Changes not staged for commit:
(use "git add <file>..." to update what will be committed)
(use "git restore <file>..." to discard changes in working directory)
modified: Readme.md
Untracked files:
(use "git add <file>..." to include in what will be committed)
new-file
no changes added to commit (use "git add" and/or "git commit -a")
I will discuss what to do about changes later.
Pulling
You’ve seen how to make git aware of changes and how to see how many commits behind you are. What you need to do now is bring the latest changes into the repository. This is where git pull comes in.
When you use git pull, you can limit it to download a single branch or everything. There are reasons for wanting to do both.
You will likely want to download everything for repositories you own, but a public repository that has many thousands of commits on many different branches will likely be more than you need.
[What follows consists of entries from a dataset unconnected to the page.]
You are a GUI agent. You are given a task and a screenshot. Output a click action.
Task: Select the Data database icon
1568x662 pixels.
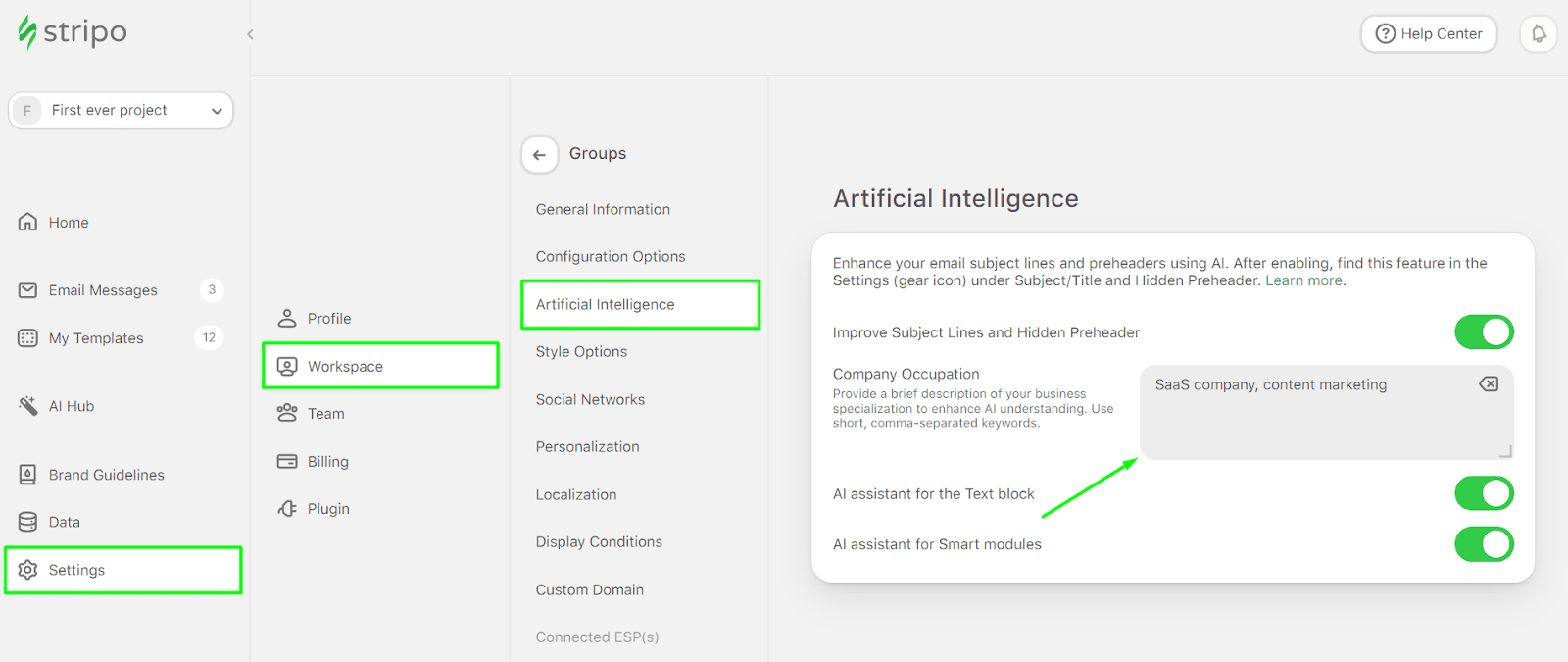[28, 521]
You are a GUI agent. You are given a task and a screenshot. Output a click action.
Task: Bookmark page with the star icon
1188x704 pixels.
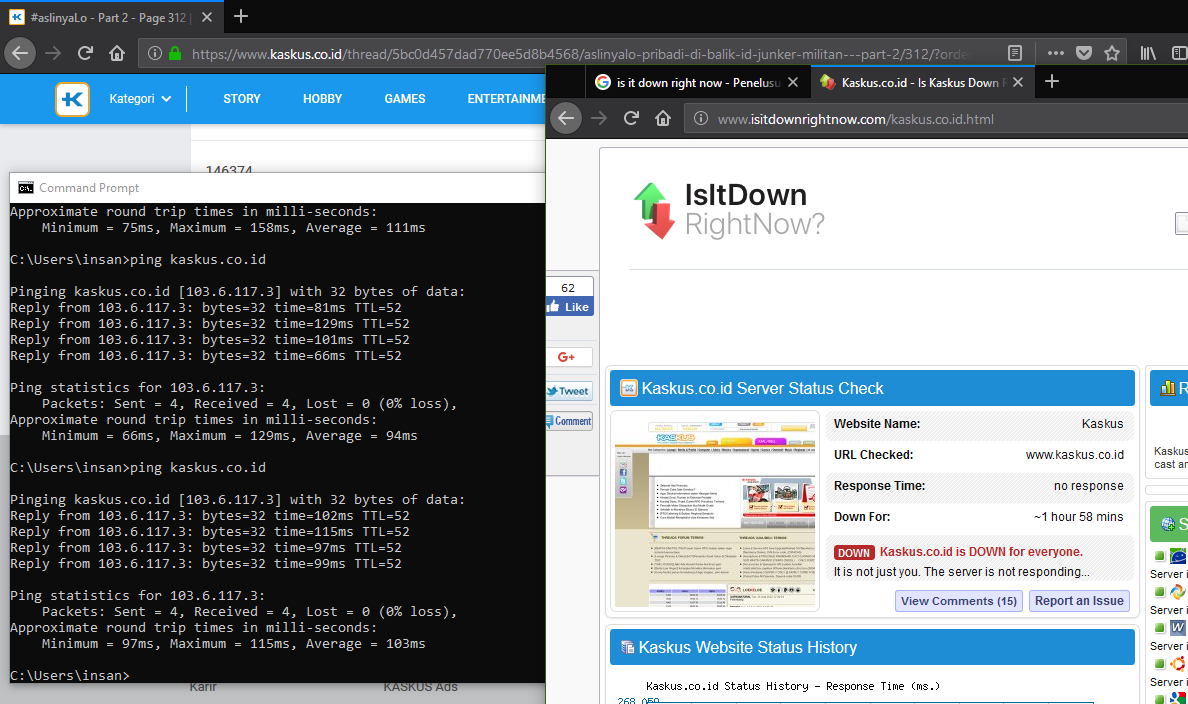point(1111,53)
To pull in the changes from just a remote branch, which will update and set the HEAD to the most recent commit, use the following:
% git pull origin master
Alternatively, you can pull down everything by omitting the origin master. This will do everything that pulling a specific branch will do, but will also store all the changes in the other branches.
% git pull
Your First Repository
It’s time to create your first repository, or repo for short. First, you need to create a folder that the git repo will live in; this is also where you will store all your files that you want to be versioned.
% mkdir "my life's work"
% cd "my life's work"
Now that you have the folder and you are inside, you can use git to convert this folder into a repo.
% git init
Initialized empty Git repository in /Users/danielplatt/my life's work/.git/
Everything that makes this folder a git repo is in that .git folder. We can see if there are any commits, by using git log.
% git log
fatal: your current branch 'master' does not have any commits yet
First, we need some files.
% touch "Great Essay" "First Symphony"
These are just empty files, but they will help to illustrate the point. We can use git status to check on the state of our git repository. status can help us identify which changes have not yet been committed to the repo.
% git status
On branch master
No commits yet
Untracked files:
(use "git add <file>..." to include in what will be committed)
First Symphony
Great Essay
nothing added to commit but untracked files present (use "git add" to track)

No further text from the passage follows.